Lastly, Byock encourages us to consider that caring for dying people is an important part of creating community. If you think of community as a verb more than a noun, something that’s created through interactions of caring and being cared for, then dying is the receiving end of caring for each other. We create community by supporting our dying and our vulnerable. We must take back this responsibility and imagine a more enlightened and loving way to be there for each other. We must understand the integral role this plays in building communities and enriching our living. Inherent in this is the need to redefine dignity and the value of living our dying.

 

WHAT NOW? (actions for mortal atheists)

Ask: “What would be left undone if I died today?” and “How can I live most fully in whatever time is left?”

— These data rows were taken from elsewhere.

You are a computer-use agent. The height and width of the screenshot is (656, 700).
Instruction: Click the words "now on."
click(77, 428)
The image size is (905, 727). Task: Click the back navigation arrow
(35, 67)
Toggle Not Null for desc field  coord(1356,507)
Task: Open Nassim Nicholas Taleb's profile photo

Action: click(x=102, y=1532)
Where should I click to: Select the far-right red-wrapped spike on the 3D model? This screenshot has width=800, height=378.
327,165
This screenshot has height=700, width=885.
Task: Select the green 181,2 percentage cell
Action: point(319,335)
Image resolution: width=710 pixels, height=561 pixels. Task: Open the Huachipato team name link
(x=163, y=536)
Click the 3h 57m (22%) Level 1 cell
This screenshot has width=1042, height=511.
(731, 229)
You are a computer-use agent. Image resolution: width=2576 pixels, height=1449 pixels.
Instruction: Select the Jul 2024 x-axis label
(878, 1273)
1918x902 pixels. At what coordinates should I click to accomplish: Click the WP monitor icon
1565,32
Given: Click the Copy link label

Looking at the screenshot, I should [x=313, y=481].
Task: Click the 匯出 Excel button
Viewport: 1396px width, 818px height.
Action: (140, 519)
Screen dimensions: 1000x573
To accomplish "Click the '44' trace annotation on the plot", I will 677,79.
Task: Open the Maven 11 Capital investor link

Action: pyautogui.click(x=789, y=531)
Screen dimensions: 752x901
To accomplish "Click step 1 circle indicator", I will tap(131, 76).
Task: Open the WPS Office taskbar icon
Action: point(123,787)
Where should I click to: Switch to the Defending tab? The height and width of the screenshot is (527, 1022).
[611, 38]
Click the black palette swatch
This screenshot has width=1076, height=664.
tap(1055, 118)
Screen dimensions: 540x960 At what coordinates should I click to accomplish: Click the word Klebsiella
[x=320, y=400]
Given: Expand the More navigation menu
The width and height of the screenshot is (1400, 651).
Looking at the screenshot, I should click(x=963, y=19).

Byock offers that these questions best illuminate the necessary tasks we must accomplish if we are to live and die well. There are many permutations of the “deathbed test,” but these are the two specific thoughts Byock finds most helpful in clarifying what matters to us and how best to avoid deathbed regrets.

 

Pursue a contemplative practice

A note on the last landmark bullet presented above, which is “transcending the self:” like Sam Harris, Byock favours meditation or other contemplative practices to find comfort among chaos, to encourage peace and well-being. If authenticity and self-reflection are inputs to our dying well, then cultivating introspection seems prudent.

 

IN SUM:

Is this book entirely secular? No.

If I had to describe the book in one sentence? The landmarks and taskwork of dying well, illustrated through the stories of real patients and families.

Who should read this book? Those interested in dying well.